**THINGS TO DO:**
A: Output the part of the article about Holocaust survivor Lou Frydman starting with "Lou Frydman, about" and going on through "following the war.".
B: Shorten the paragraph of the Lou Frydman article that begins "When Germany invaded his native Poland" while keeping its main facts.
C: Resume the article about Holocaust survivor Lou Frydman from where it stops.

Holocaust survivor: Lawrence resident recalls concentration camps, losing family

Lou Frydman, about two thirds of the way to the right, in the middle row and wearing a white coat, stands out in a group photograph made after World War II's end in Heidelberg, Germany. The picture was taken at a children's school Frydman attended for nine months in Germany following the war.

Lou Frydman, 77, of Lawrence, is a Holocaust survivor. He was first put into a concentration camp on April 28, 1943, at age 12.

“I survived three ghettos, nine concentration camps and three death marches,” says Holocaust survivor Lou Frydman, 77. “My (older) brother Abraham and I are the only survivors of a family which once numbered over 40 individuals.”

When Germany invaded his native Poland in 1939, Frydman’s family was forced from its Lodz apartment into a series of ghettos until finally captured with 400 others during the Warsaw Uprising.

**GIVEN INFORMATION:**
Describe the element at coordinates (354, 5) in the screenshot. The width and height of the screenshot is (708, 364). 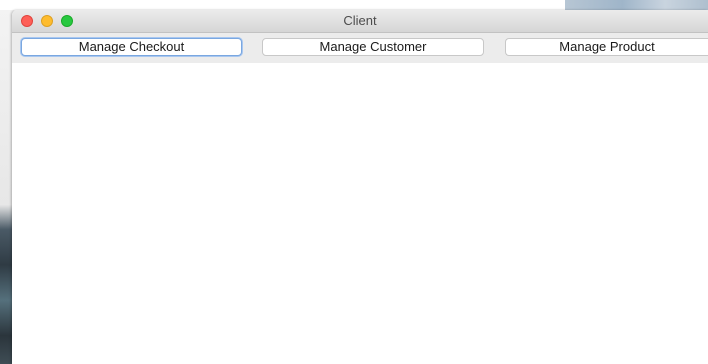
I see `desktop-wallpaper-top` at that location.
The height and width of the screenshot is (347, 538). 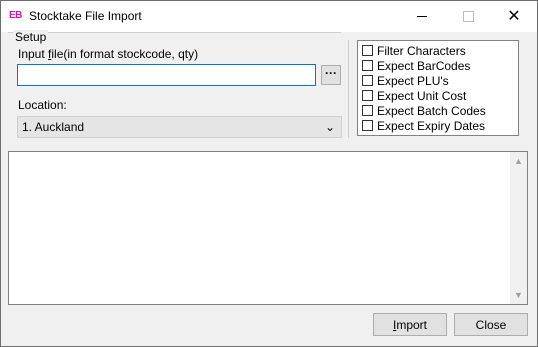 What do you see at coordinates (269, 16) in the screenshot?
I see `title-bar: EB Stocktake File Import ✕` at bounding box center [269, 16].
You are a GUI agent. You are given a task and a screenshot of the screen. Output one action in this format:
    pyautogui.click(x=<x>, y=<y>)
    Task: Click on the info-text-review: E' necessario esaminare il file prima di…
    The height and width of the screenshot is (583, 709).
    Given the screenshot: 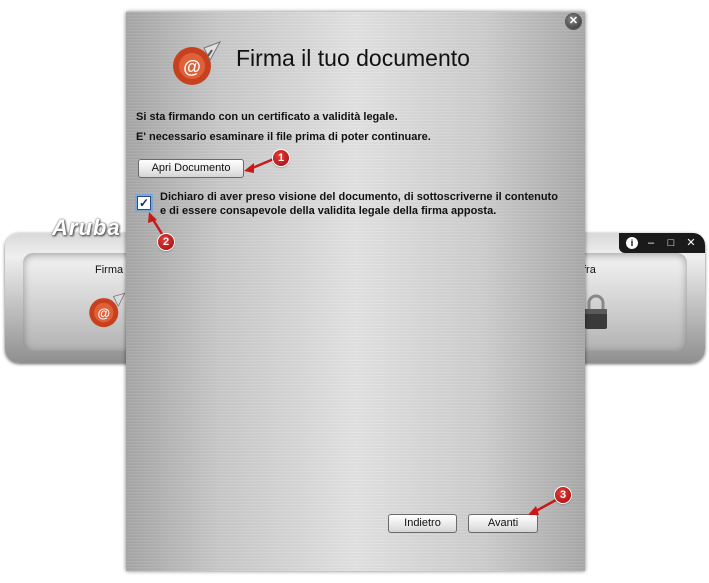 What is the action you would take?
    pyautogui.click(x=284, y=137)
    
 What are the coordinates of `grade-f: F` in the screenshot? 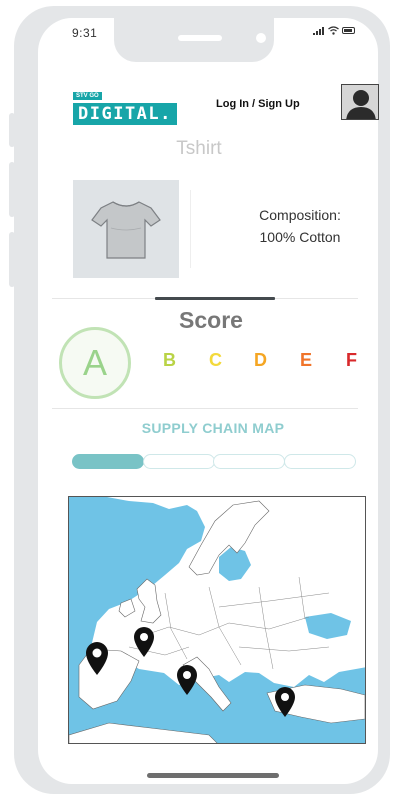 It's located at (352, 360).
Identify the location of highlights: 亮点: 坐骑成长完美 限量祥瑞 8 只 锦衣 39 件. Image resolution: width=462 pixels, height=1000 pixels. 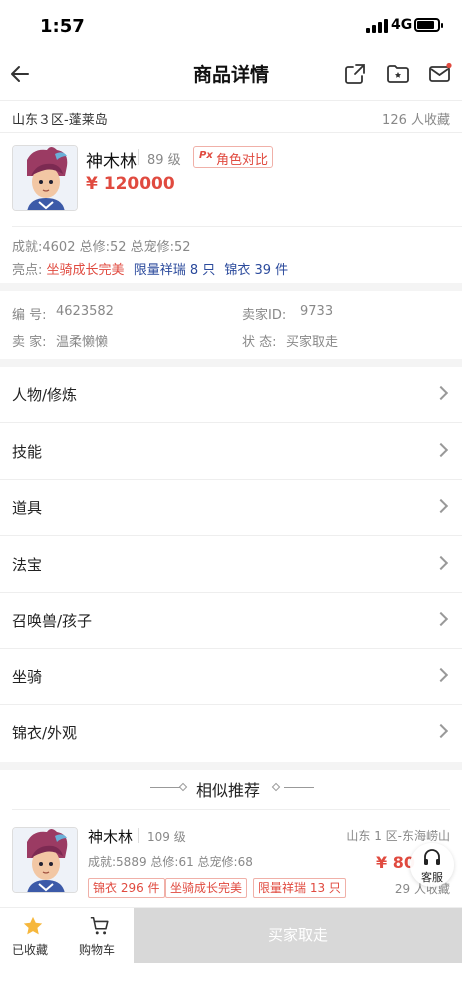
(150, 268).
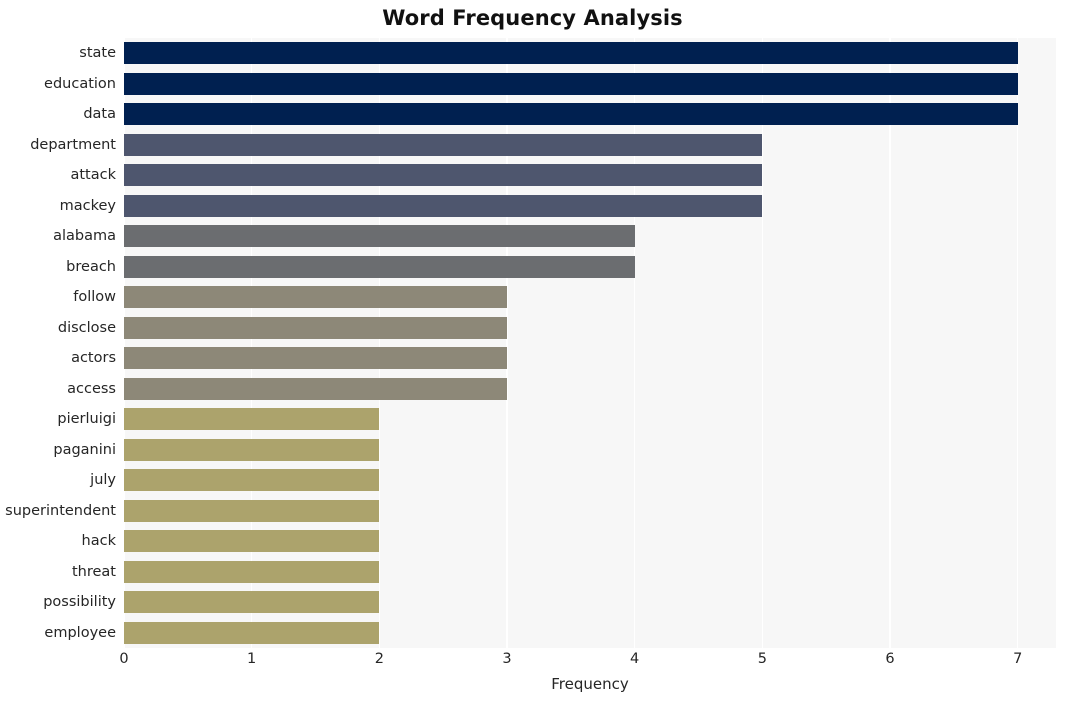 The width and height of the screenshot is (1065, 701). Describe the element at coordinates (507, 659) in the screenshot. I see `x-axis-tick-label: 3` at that location.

**TASK ANSWERS:**
A:
Lou Frydman, about two thirds of the way to the right, in the middle row and wearing a white coat, stands out in a group photograph made after World War II's end in Heidelberg, Germany. The picture was taken at a children's school Frydman attended for nine months in Germany following the war.

B: After Germany invaded Poland in 1939, Frydman's family was forced out of its Lodz apartment and moved through a series of ghettos until it was captured with 400 others during the Warsaw Uprising.

C:
“My concentration camp experiences began on April 28, 1943, when I was 12,” Frydman says. “As we emerged from the bunker where we’d been hiding, the Nazis removed our belongings. All the men, including my father and uncles, were led away and executed nearby. The rest of us were marched through the burning ghetto to the train for a five-hour journey to Majdanek, a deadly concentration camp in eastern Poland.”

Two days later, a camp announcement called for all expert male metal workers to step forward.

“My mother ordered us to volunteer,” Frydman says. “At her bidding, Abraham and I raised our hands, and our lives were saved. We were immediately marched to a waiting train. I never saw my mother again. She couldn’t have survived more than six months. In November 1943, all 42,000 Jewish prisoners in the Majdanek camp complex were executed.”

Frydman survived a year at Budzyn before being moved to other camps either by marching or train. One train ride included a horrific “selection” stop at Auschwitz station.

“Everyone got off the train and lined up. Able-bodied men and women were directed to the left,” Frydman recalls. “Children and adults determined unfit to work were sent to the right to be gassed. The air was laden with the acrid smell of burning flesh. Witnessing the column of those shuffling towards the crematoria defied human comprehension.”

On a later death march from Natzweiler to Dachau, Frydman was separated from his brother.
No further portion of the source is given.